O príncipe solto da lei
O perdão presidencial de Donald Trump a acusados e condenados pelos crimes associados ao ataque ao Capitólio de 2021 é um excelente exemplo da falta de pudor institucional que se instalou em diversos pontos do mundo. Mais de 1500 pessoas foram perdoadas pelos seus crimes cometidos, nomeadamente, contra polícias que procuravam defender os membros do Congresso e as instalações. Dois agentes morreram em 6 de janeiro de 2021 e mais de 140 ficaram feridos, recorde-se.
O perdão ou a comutação de crimes e penas é um dos sinais tradicionais do exercício do poder ao longo da História, independentemente do que se possa pensar sobre isso, em pleno século XXI, e sobre a sua legitimidade em tempos de separação de poderes.

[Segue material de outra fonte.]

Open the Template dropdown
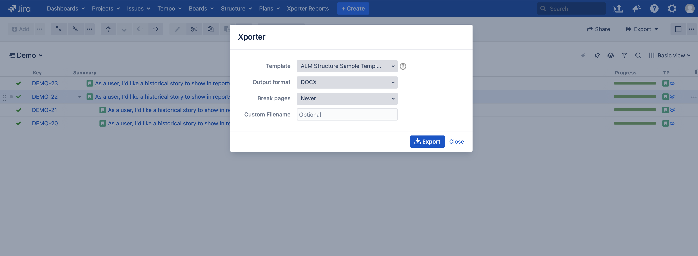This screenshot has width=698, height=256. [347, 66]
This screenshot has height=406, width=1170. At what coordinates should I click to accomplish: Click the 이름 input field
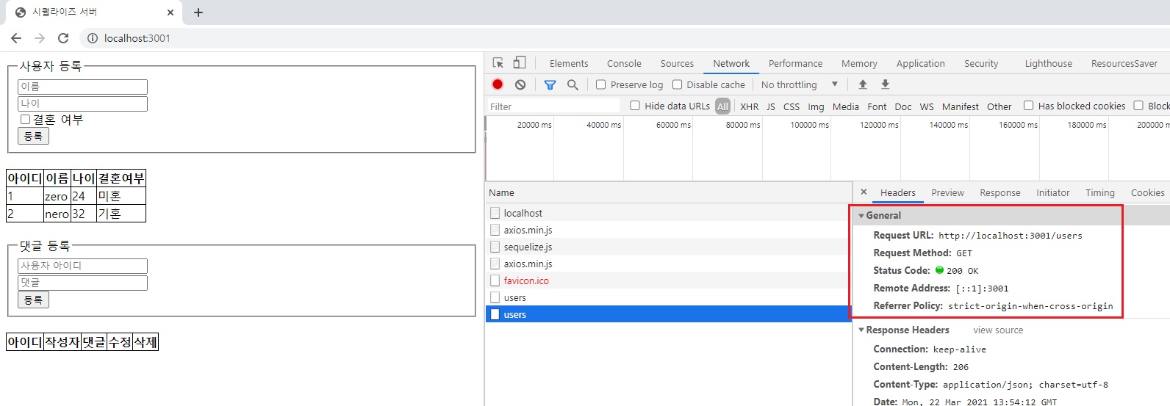click(x=82, y=87)
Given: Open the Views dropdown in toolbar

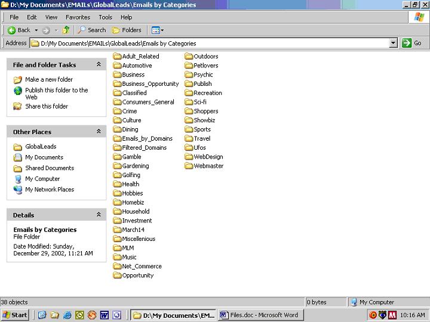Looking at the screenshot, I should pyautogui.click(x=158, y=30).
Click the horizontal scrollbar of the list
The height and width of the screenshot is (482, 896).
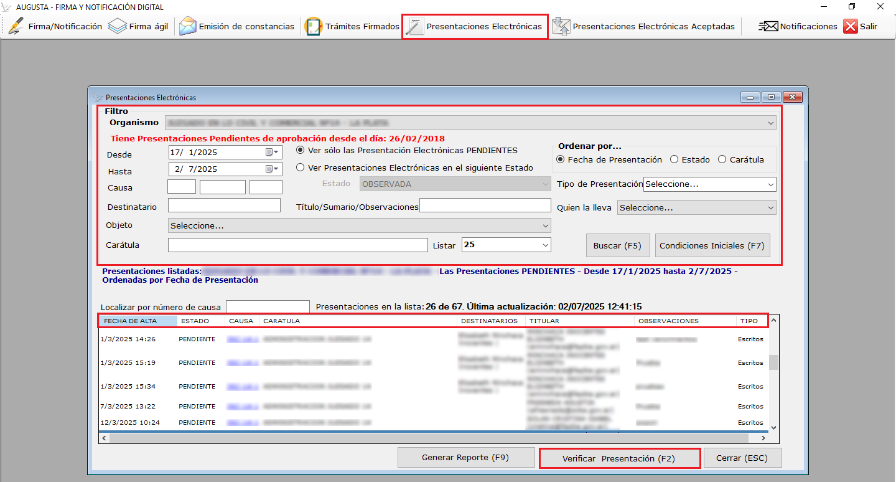tap(436, 438)
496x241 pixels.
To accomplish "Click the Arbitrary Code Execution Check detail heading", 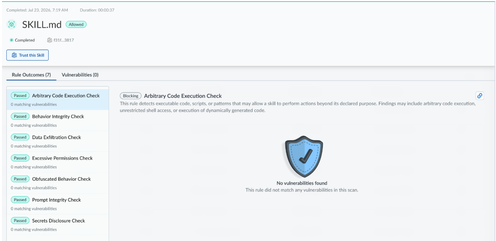I will 183,96.
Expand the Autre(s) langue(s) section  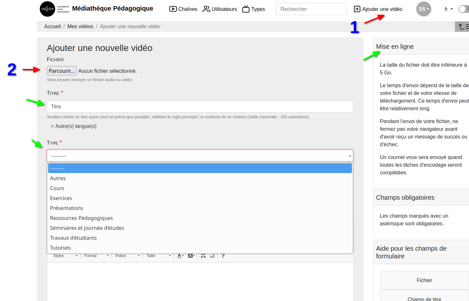point(74,126)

O grave, neste caso, é que este é um perdão que se inclui num processo de reescrita da História a favor dos recentes vencedores e é um perdão que afronta diretamente o Estado, as instituições políticas e o respeito pela legalidade.
Descrever condenados por ofensas à vida e à integridade física de polícias - que defendiam as instituições políticas de uma invasão - como “reféns patriotas”, o que Trump fez na recente campanha eleitoral, e anular a sua responsabilização no primeiro dia de mandato é, no mínimo, um abuso de linguagem e uma péssima interpretação dos poderes presidenciais. E é um convite à violência e à sua legitimação, de acordo com a conveniência de quem conjunturalmente exerça o poder.
A isso chama-se também anulação do Direito, a essa capacidade de escrever e usar regras constantes e indiferentes à qualidade das pessoas que as usam.
No pensamento político ocidental, antes da criação dos quadros jurídicos estaduais contemporâneos, a relação de um poder absoluto do governante com as limitações que o Direito estabelece foi, desde Roma, justificada pela ideia de que há um princeps legibus solutus, um governante “solto” das amarras da sua vinculação às suas próprias leis. No entanto, essa visão foi sendo mitigada pela própria conceção cristã do exercício do poder, que obrigava à autolimitação do governante por um imperativo moral, mesmo se não-jurídico.
O governante é um exemplo, um espelho - e, como tal, deve ser um bom exemplo para a sua comunidade. Mas... que exemplo, que espelho, que príncipe, que comunidade... pode pensar-se perante as imagens e as palavras das primeiras horas do novo Presidente dos Estados Unidos.